Each entry below should be printed exactly, with every image left out.

(Collected data entries)
⟨

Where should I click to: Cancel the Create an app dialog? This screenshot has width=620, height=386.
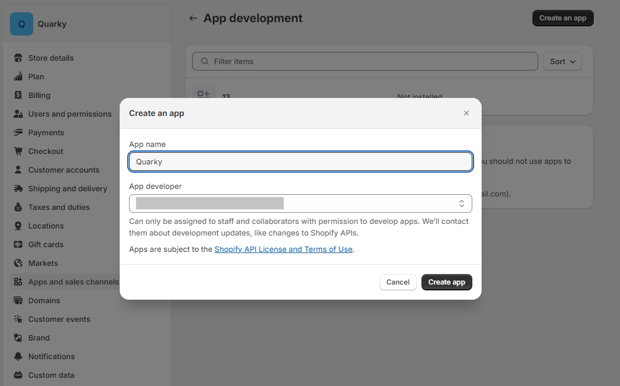pyautogui.click(x=398, y=282)
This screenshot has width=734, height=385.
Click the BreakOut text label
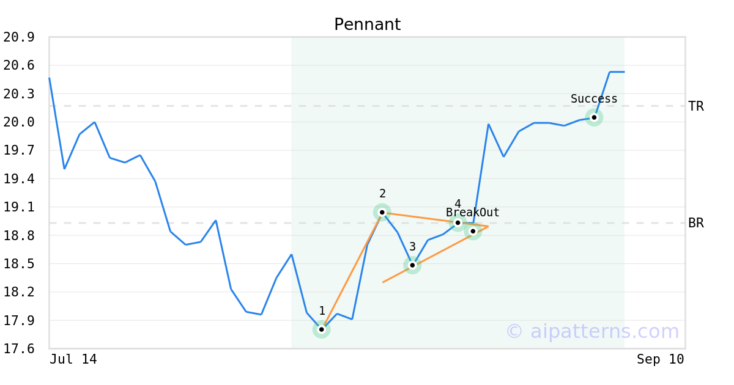click(x=473, y=213)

⟩

- **SOLUTION FOR THIS PROBLEM**
Where should I click to: Cancel the Create an app dialog? This screenshot has width=620, height=386.
pyautogui.click(x=398, y=282)
This screenshot has width=734, height=385.
Click the BreakOut text label
click(x=473, y=213)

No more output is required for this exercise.